At the door sat little Ailie, amusing herself with a great dog. She looked restless and wearied, as a child does, kept in the house under the restrictions of “Sunday play.” At the sight of her grandmother, the little girl seemed half-pleased, half-frightened, and tried to calm Rover's frolics within the bounds of Sabbatic propriety. This being impossible, Mrs. Gwynne's severe voice ordered both the offenders away in different directions. Then she apologised to Miss Rothesay.
“Perhaps,” she continued, “you are surprised that Ailie was not with me this morning. But such is her father's will. My son Harold is peculiar in his opinions, and has a great hatred of cant, especially infantile cant.”
“And does Ailie never go to church?”
“No! but I take care that she keeps Sunday properly and reverently at home. I remove her playthings and her baby-books, and teach her a few of Dr. Watt's moral hymns.”
Olive sighed. She felt that this was not the way to teach the faith of Him who smiled with benign tenderness on the little child “set in the midst.” And it grieved her to think what a wide gulf there was between the untaught Ailie, and that sincere, but stern piety over which had gathered the formality of advancing years.
Mrs. Gwynne and her guest had sat talking for some minutes, when Harold was seen crossing the lawn. His mother called him, and he came to the window with the quick response of one who in all his life had never heard that summons unheeded. It was a slight thing, but Olive noticed it, and the loving daughter felt more kindly towards the duteous son.
“Harold, Miss Rothesay is here.”
He glanced in at the open window with a surprised half-confused air, which was not remarkable, considering the awkwardness of this second meeting, after their first rencontre. Remembering it, Olive heard his steps down the long hall with some trepidation. But entering, he walked up to her with graceful ease, took her hand, and expressed his pleasure in meeting her. He did not make the slightest allusion either to their former correspondence, or to their late conversation in the churchyard.
Olive's sudden colour paled beneath his unconcerned air; her faintly-quickened pulses sank into quietness; it seemed childish to have been so nervously sensitive in meeting Harold Gwynne. She felt thoroughly ashamed of herself, and was afraid lest her shyness might have conveyed to him and to his mother the impression, which she would not for worlds have given,—that she bore any painful or uncharitable remembrance of the past.

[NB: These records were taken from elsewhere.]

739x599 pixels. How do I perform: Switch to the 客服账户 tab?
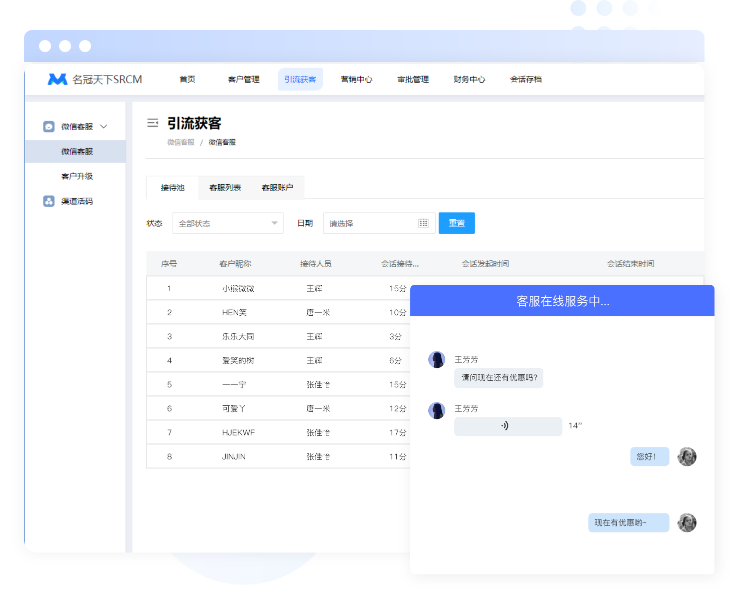(277, 187)
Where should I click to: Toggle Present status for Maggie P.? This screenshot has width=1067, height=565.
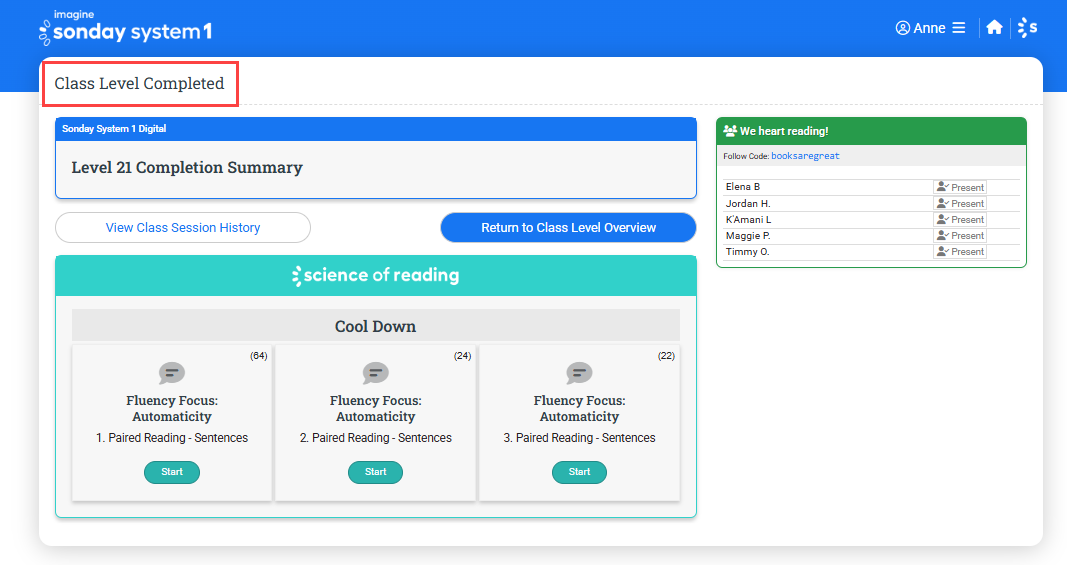[960, 236]
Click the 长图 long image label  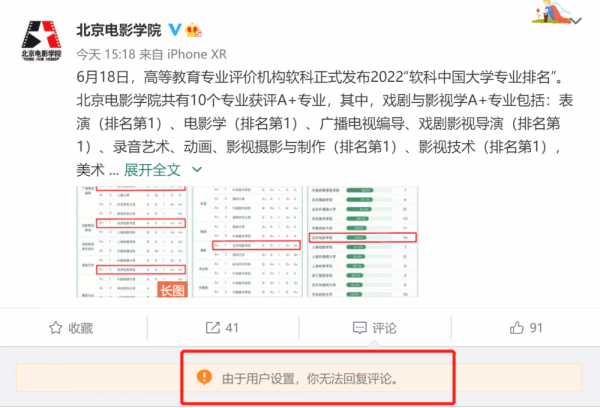click(172, 290)
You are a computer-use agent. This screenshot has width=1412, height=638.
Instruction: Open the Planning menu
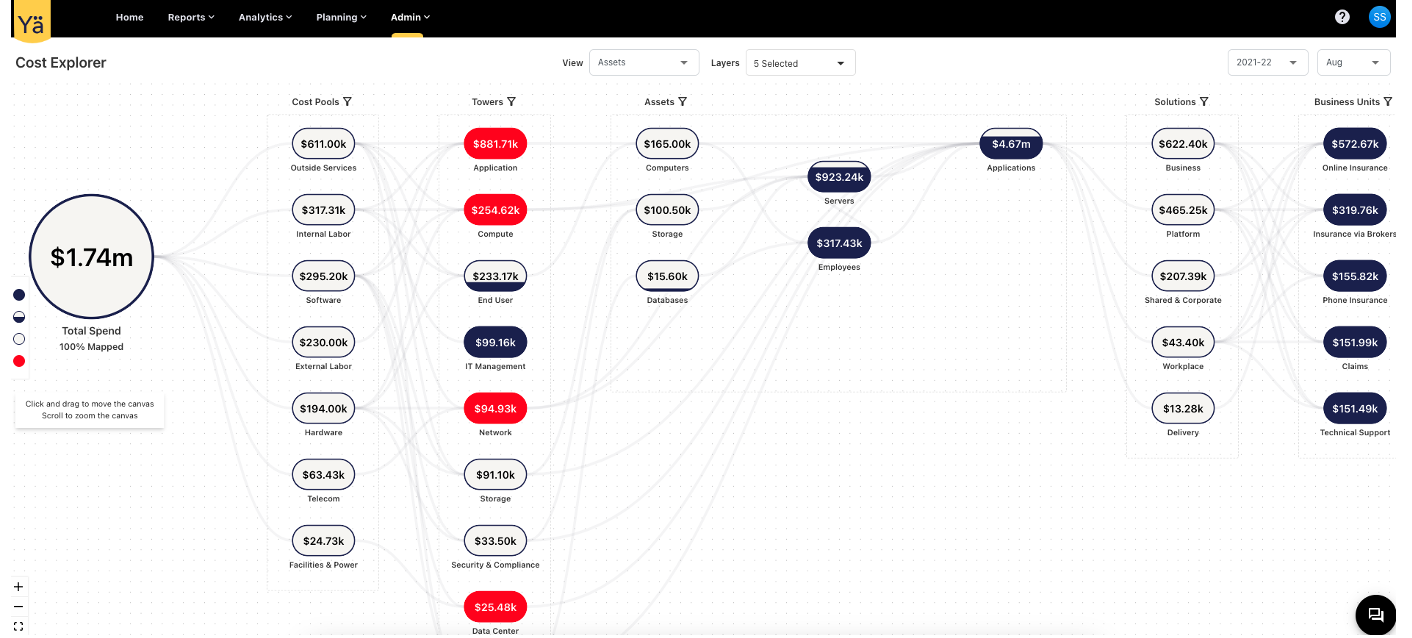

Soon the conversation glided naturally into ease and pleasantness. Mrs. Gwynne had the gift of talking well—a rare quality among women, whose conversation mostly consists of disjointed chatter, long-winded repetitions, or a commonplace remark, and—silence. But Alison Gwynne had none of these feminine peculiarities. To listen to her was like reading a pleasant book. Her terse, well-chosen sentences had all the grace of easy chat, and yet were so unaffected that not until you paused to think them over, did you discover that you might have “put them all down in a book;” and made an excellent book too.